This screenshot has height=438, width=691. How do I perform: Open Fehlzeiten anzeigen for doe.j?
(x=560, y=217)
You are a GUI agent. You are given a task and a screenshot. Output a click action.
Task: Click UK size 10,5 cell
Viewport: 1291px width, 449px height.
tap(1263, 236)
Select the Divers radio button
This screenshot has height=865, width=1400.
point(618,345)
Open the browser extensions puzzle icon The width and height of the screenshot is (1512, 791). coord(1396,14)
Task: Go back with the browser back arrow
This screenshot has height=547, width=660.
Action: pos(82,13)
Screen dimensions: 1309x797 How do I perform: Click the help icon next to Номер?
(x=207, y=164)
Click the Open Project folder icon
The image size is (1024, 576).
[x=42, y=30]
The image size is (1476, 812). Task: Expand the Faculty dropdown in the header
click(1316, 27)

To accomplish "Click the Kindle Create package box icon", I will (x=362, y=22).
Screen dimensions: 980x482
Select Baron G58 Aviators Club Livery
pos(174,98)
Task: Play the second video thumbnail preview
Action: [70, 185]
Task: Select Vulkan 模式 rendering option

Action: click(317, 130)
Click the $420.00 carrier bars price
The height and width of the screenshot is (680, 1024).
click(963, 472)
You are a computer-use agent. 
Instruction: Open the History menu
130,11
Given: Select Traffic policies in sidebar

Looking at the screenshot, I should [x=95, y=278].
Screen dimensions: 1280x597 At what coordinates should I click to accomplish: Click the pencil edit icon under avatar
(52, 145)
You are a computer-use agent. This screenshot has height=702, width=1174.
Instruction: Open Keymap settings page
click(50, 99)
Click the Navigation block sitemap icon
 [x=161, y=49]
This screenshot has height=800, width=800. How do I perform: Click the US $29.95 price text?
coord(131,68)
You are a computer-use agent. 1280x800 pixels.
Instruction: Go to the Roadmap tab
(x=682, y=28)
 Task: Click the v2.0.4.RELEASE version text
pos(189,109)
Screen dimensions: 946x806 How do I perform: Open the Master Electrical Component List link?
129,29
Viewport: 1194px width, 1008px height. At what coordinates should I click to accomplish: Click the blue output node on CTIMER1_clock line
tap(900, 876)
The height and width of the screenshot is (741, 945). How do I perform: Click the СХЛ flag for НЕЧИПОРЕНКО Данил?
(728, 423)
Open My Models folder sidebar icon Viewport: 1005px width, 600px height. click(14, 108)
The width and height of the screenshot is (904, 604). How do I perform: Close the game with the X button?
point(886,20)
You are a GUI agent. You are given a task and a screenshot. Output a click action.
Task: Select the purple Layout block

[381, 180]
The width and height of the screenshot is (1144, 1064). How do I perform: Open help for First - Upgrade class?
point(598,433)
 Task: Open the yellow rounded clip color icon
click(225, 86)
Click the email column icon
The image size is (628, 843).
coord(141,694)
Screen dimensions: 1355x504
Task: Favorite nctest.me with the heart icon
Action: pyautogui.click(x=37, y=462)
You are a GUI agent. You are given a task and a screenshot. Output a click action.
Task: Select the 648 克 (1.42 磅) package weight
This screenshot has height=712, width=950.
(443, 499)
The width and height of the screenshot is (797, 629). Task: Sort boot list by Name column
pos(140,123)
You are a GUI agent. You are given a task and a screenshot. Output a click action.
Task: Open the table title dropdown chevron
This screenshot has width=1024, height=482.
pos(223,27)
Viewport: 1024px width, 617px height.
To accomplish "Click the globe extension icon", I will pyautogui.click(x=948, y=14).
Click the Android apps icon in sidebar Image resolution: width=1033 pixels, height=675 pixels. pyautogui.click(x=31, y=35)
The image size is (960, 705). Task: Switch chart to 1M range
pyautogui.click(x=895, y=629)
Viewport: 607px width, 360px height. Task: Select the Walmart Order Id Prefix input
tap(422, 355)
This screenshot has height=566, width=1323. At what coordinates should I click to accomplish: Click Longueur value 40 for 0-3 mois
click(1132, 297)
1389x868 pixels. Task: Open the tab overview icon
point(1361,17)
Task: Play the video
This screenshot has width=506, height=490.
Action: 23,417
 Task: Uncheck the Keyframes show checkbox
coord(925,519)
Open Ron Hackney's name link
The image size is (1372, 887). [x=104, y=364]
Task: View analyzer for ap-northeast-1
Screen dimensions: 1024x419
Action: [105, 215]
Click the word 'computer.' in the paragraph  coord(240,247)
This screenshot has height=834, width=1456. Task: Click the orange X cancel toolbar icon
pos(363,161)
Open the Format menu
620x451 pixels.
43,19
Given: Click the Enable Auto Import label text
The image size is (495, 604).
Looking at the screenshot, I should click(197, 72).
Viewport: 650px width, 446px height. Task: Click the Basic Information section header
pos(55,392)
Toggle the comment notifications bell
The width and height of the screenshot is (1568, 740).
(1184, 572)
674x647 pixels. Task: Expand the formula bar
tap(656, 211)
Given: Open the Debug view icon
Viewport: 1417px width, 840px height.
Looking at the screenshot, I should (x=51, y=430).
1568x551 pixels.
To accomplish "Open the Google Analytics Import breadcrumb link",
___
- _ABOUT THIS TASK_
The whole listing, word for word, is the required answer.

- _YOUR SOLUTION_
This screenshot has height=438, width=691. How do I perform: Open Fehlzeiten anzeigen for doe.j?
(x=560, y=217)
You are a GUI agent. You are given a task and a screenshot. Output a click action.
Task: Click UK size 10,5 cell
Viewport: 1291px width, 449px height.
tap(1263, 236)
Select the Divers radio button
This screenshot has height=865, width=1400.
point(618,345)
Open the browser extensions puzzle icon The width and height of the screenshot is (1512, 791). coord(1396,14)
Task: Go back with the browser back arrow
This screenshot has height=547, width=660.
Action: pos(82,13)
Screen dimensions: 1309x797 How do I perform: Click the help icon next to Номер?
(x=207, y=164)
Click the Open Project folder icon
The image size is (1024, 576).
[x=42, y=30]
The image size is (1476, 812). Task: Expand the Faculty dropdown in the header
click(1316, 27)

To accomplish "Click the Kindle Create package box icon", I will (x=362, y=22).
Screen dimensions: 980x482
Select Baron G58 Aviators Club Livery
pos(174,98)
Task: Play the second video thumbnail preview
Action: [70, 185]
Task: Select Vulkan 模式 rendering option

Action: click(317, 130)
Click the $420.00 carrier bars price
The height and width of the screenshot is (680, 1024).
click(963, 472)
You are a computer-use agent. 
Instruction: Open the History menu
130,11
Given: Select Traffic policies in sidebar

Looking at the screenshot, I should [x=95, y=278].
Screen dimensions: 1280x597 At what coordinates should I click to accomplish: Click the pencil edit icon under avatar
(52, 145)
You are a computer-use agent. This screenshot has height=702, width=1174.
Instruction: Open Keymap settings page
click(50, 99)
Click the Navigation block sitemap icon
 [x=161, y=49]
This screenshot has height=800, width=800. How do I perform: Click the US $29.95 price text?
coord(131,68)
You are a computer-use agent. 1280x800 pixels.
Instruction: Go to the Roadmap tab
(x=682, y=28)
 Task: Click the v2.0.4.RELEASE version text
pos(189,109)
Screen dimensions: 946x806 How do I perform: Open the Master Electrical Component List link?
129,29
Viewport: 1194px width, 1008px height. At what coordinates should I click to accomplish: Click the blue output node on CTIMER1_clock line
tap(900, 876)
The height and width of the screenshot is (741, 945). How do I perform: Click the СХЛ flag for НЕЧИПОРЕНКО Данил?
(728, 423)
Open My Models folder sidebar icon Viewport: 1005px width, 600px height. click(14, 108)
The width and height of the screenshot is (904, 604). How do I perform: Close the game with the X button?
point(886,20)
You are a GUI agent. You are given a task and a screenshot. Output a click action.
Task: Select the purple Layout block

[381, 180]
The width and height of the screenshot is (1144, 1064). How do I perform: Open help for First - Upgrade class?
point(598,433)
 Task: Open the yellow rounded clip color icon
click(225, 86)
Click the email column icon
The image size is (628, 843).
coord(141,694)
Screen dimensions: 1355x504
Task: Favorite nctest.me with the heart icon
Action: pyautogui.click(x=37, y=462)
You are a GUI agent. You are given a task and a screenshot. Output a click action.
Task: Select the 648 克 (1.42 磅) package weight
This screenshot has height=712, width=950.
(443, 499)
The width and height of the screenshot is (797, 629). Task: Sort boot list by Name column
pos(140,123)
You are a GUI agent. You are given a task and a screenshot. Output a click action.
Task: Open the table title dropdown chevron
This screenshot has width=1024, height=482.
pos(223,27)
Viewport: 1024px width, 617px height.
To accomplish "Click the globe extension icon", I will pyautogui.click(x=948, y=14).
Click the Android apps icon in sidebar Image resolution: width=1033 pixels, height=675 pixels. pyautogui.click(x=31, y=35)
The image size is (960, 705). Task: Switch chart to 1M range
pyautogui.click(x=895, y=629)
Viewport: 607px width, 360px height. Task: Select the Walmart Order Id Prefix input
tap(422, 355)
This screenshot has height=566, width=1323. At what coordinates should I click to accomplish: Click Longueur value 40 for 0-3 mois
click(1132, 297)
1389x868 pixels. Task: Open the tab overview icon
point(1361,17)
Task: Play the video
This screenshot has width=506, height=490.
Action: 23,417
 Task: Uncheck the Keyframes show checkbox
coord(925,519)
Open Ron Hackney's name link
The image size is (1372, 887). [x=104, y=364]
Task: View analyzer for ap-northeast-1
Screen dimensions: 1024x419
Action: [105, 215]
Click the word 'computer.' in the paragraph  coord(240,247)
This screenshot has height=834, width=1456. Task: Click the orange X cancel toolbar icon
pos(363,161)
Open the Format menu
620x451 pixels.
43,19
Given: Click the Enable Auto Import label text
The image size is (495, 604).
Looking at the screenshot, I should click(197, 72).
Viewport: 650px width, 446px height. Task: Click the Basic Information section header
pos(55,392)
Toggle the comment notifications bell
The width and height of the screenshot is (1568, 740).
(1184, 572)
674x647 pixels. Task: Expand the formula bar
tap(656, 211)
Given: Open the Debug view icon
Viewport: 1417px width, 840px height.
Looking at the screenshot, I should (x=51, y=430).
1568x551 pixels.
To accomplish "Open the Google Analytics Import breadcrumb link",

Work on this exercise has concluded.